Crude oil futures continued down on Friday, spooked by the dim outlook for the U.S. economy. That’s precisely what makes it likely oil prices will rebound next year.

 A tough run upstream (AP)

Big oil companies are already finding it harder to maintain, let alone increase, production. Chevron doubled its third-quarter net profit, but said production fell 5.7% in the quarter, after ExxonMobil reported an 8% production drop yesterday.

Falling oil prices are only going to accelerate that trend, analysts warn, at a time when OPEC is accelerating output cuts and production declines at oil fields around the world is apparently increasing.

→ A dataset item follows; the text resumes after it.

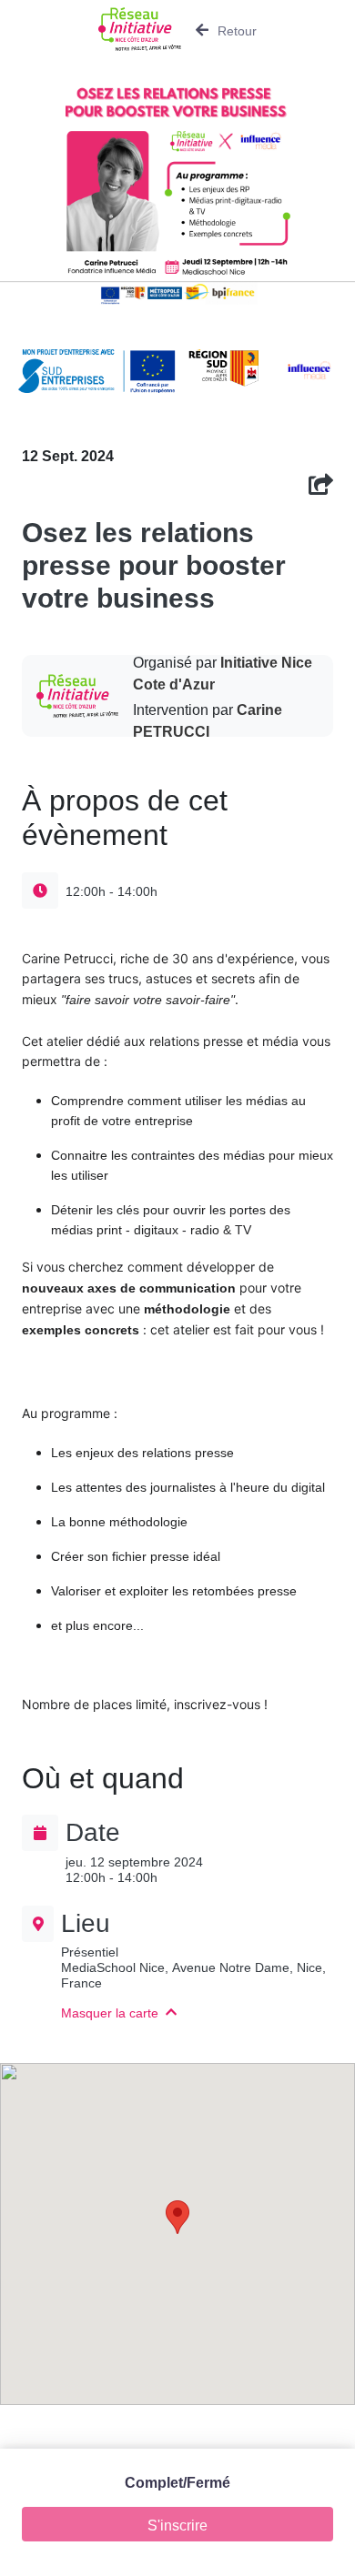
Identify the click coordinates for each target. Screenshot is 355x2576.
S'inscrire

Big oil as a whole needs oil prices of about $82 a barrel next year to fund their plans for new investment in oil exploration and production, Credit Suisse says in a new report. Right now, the consensus forecast of about $75 oil means overall, oil companies will suspend some marginal projects, as Shell has already announced with Canadian tar sands.

If oil stays around $60 a barrel, the funding shortfall for Big Oil will increase to more than $70 billion, CSFB says, as oil companies mothball a range of tricky new projects. That represents about 20% of planned capital expenditure for big oil companies in 2009.

Not everybody would be affected equally. ExxonMobil can weather oil prices at $50 a barrel, the bank says, while big Chinese oil companies are praying oil returns to record levels north of $140.

Oil bears have been betting all month that collapsing global demand is going to keep crude prices low next year. But if supply and demand do mean anything to the oil markets—an open question these days—the specter of a supply crunch next year could send the bulls back into the ring.